The main aim of this study was to evaluate the efficacy and safety of adding ribociclib to fulvestrant in men and postmenopausal women with hormone receptor positive (HR+), HER2-negative advanced breast cancer.
This study was a randomized, phase III, double-blind, placebo-controlled international trial aimed at determining the efficacy and safety of treatment with fulvestrant in combination with ribociclib compared to fulvestrant with placebo in men and postmenopausal women diagnosed with HR+, HER2-negative advanced breast cancer. The study comprised four phases: screening (up to 28 days), randomized treatment, post-treatment disease progression follow-up, and post-treatment survival follow-up. Enrolled participants were randomly assigned to receive either fulvestrant+ribociclib or fulvestrant+placebo in a ratio of 2:1. The randomization process was stratified based on the presence of liver and/or lung metastases (yes versus no) and prior endocrine therapy. Treatment was administered until disease progression, occurrence of unacceptable toxicity, or discontinuation from the study treatment for other reasons. Participants who discontinued treatment due to reasons other than disease progression or withdrawal of consent for efficacy follow-up continued to be monitored until disease progression, death, withdrawal of consent, loss to follow-up, or subject/guardian decision. All participants who discontinued treatment were followed for survival until the predetermined number of overall survival (OS) events was reached. A protocol amendment 4 (dated 29-Jan-2020) allowed for unblinding of study participants, and those still receiving placebo had the option to switch to the ribociclib arm. The decision for crossover was made at the investigator's discretion and required patient consent.
Study Type
INTERVENTIONAL
Allocation
RANDOMIZED
Purpose
TREATMENT
Masking
QUADRUPLE
Enrollment
726
Ribociclib capsules were administered orally at a daily dose of 600mg for 21 consecutive days within a 28-day cycle.
Fulvestrant was administered via intramuscular injections at a dose of 500mg every 28 days, starting on Day 1 of each cycle. In Cycle 1, an additional dose of Fulvestrant was given on Day 15.
Placebo capsules were administered orally for 21 consecutive days within a 28-day cycle.
Progression Free Survival (PFS) Per Investigator Assessment
PFS was defined as the period starting from the date of randomization to the date of the first documented progression or death caused by any reason. In cases where patients did not experience an event, the PFS was censored at the date of the last adequate tumor assessment. Clinical deterioration without objective radiological evidence was not considered as documented disease progression. PFS was assessed via local radiology assessment according to RECIST 1.1. The Kaplan-Meier method was used to estimate PFS, and the median PFS, along with 95% confidence intervals, was reported for each treatment group. The distribution of PFS between the two arms was compared using a stratified log-rank test at a one-sided 2.5% level of significance. The PFS hazard ratio with two-sided 95% confidence interval was derived from the stratified Cox proportional hazards model.

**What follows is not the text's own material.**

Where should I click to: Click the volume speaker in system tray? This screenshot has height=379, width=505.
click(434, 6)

Time frame: From randomization to first documented progression or death, assessed up to approximately 26 months
Overall Survival (OS)
OS was defined as the time from the date of randomization to the date of death from any cause. In cases where the patient's death was not recorded, the OS value was censored at the date of the last known patient's survival status. As per protocol, the final OS analysis was conducted after approximately 351 deaths were documented. OS was estimated using the Kaplan-Meier method. The median OS, along with 95% confidence intervals (CIs), was reported for each treatment group. The distribution of OS between the two treatment arms was compared using a log-rank test at one-sided cumulative 2.5% level of significance. A stratified Cox regression was used to estimate the OS hazard ratio and the associated 95% CI.

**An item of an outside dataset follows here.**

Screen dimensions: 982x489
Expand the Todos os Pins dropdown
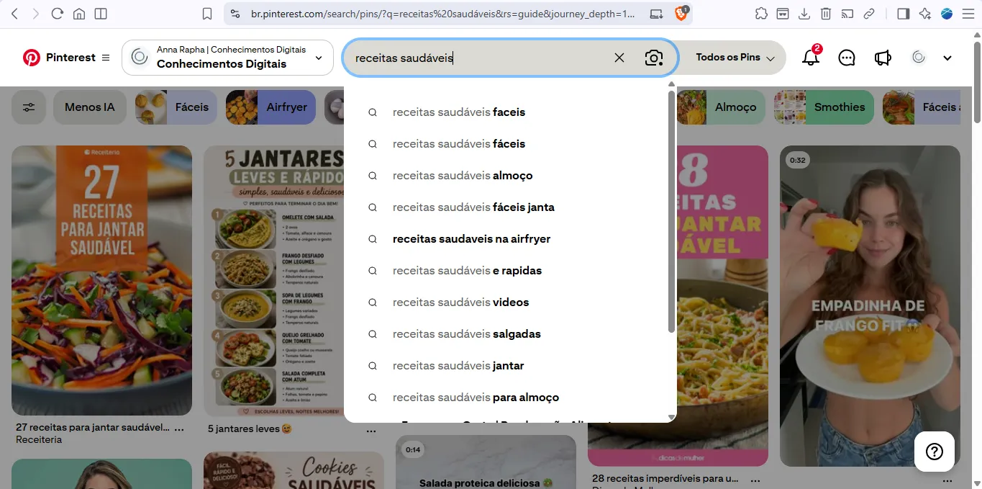[735, 58]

Time frame: From randomization to death, assessed up to approximately 46 months
Progression Free Survival (PFS) Per Blinded Independent Review Committee (BIRC)
PFS was defined as the period starting from the date of randomization to the date of the first documented progression or death caused by any reason. In cases where patients did not experience an event, the PFS was censored at the date of the last adequate tumor assessment. Clinical deterioration without objective radiological evidence was not considered as documented disease progression. PFS was assessed via BIRC assessment according to RECIST 1.1. The Kaplan-Meier method was used to estimate PFS, and the median PFS, along with 95% confidence intervals, was reported for each treatment group.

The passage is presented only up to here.